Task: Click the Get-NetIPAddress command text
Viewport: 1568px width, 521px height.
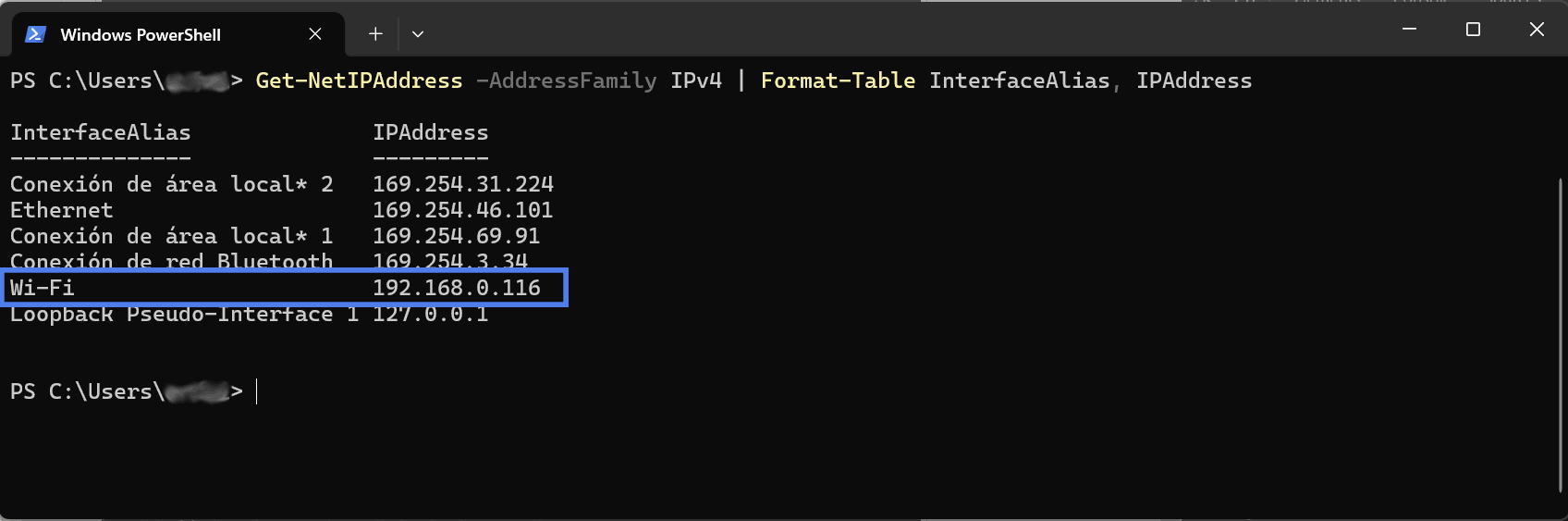Action: pyautogui.click(x=359, y=81)
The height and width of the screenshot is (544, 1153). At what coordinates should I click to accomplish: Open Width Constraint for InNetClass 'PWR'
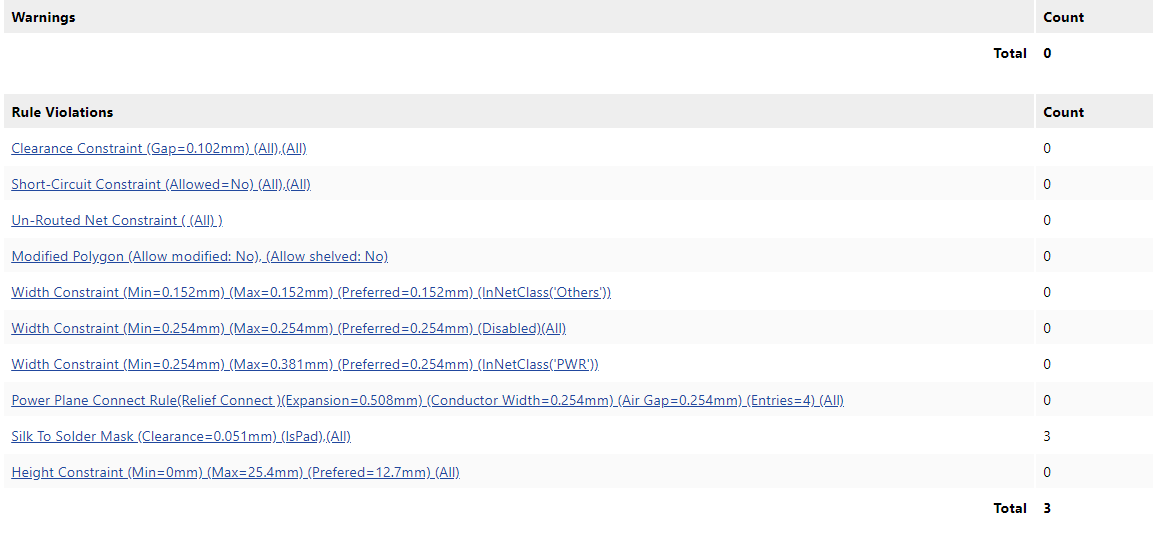tap(304, 364)
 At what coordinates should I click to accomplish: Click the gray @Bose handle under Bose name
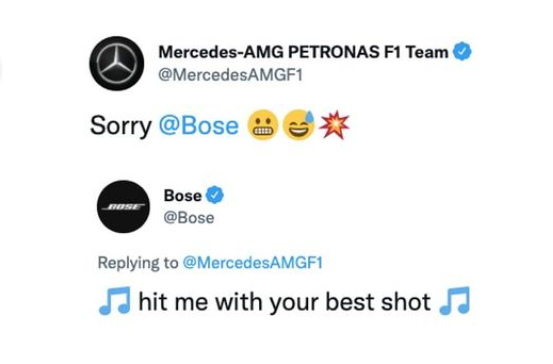point(189,218)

» **WORK TO COMPLETE**: For each entry, copy the text exactly and leave out any image it carries.

» **SOLUTION TO THE PROBLEM**:
Task: Click the Get-NetIPAddress command text
Viewport: 1568px width, 521px height.
Action: pyautogui.click(x=359, y=81)
The height and width of the screenshot is (544, 1153). At what coordinates should I click to accomplish: Open Width Constraint for InNetClass 'PWR'
tap(304, 364)
 At what coordinates should I click to accomplish: Click the gray @Bose handle under Bose name
point(189,218)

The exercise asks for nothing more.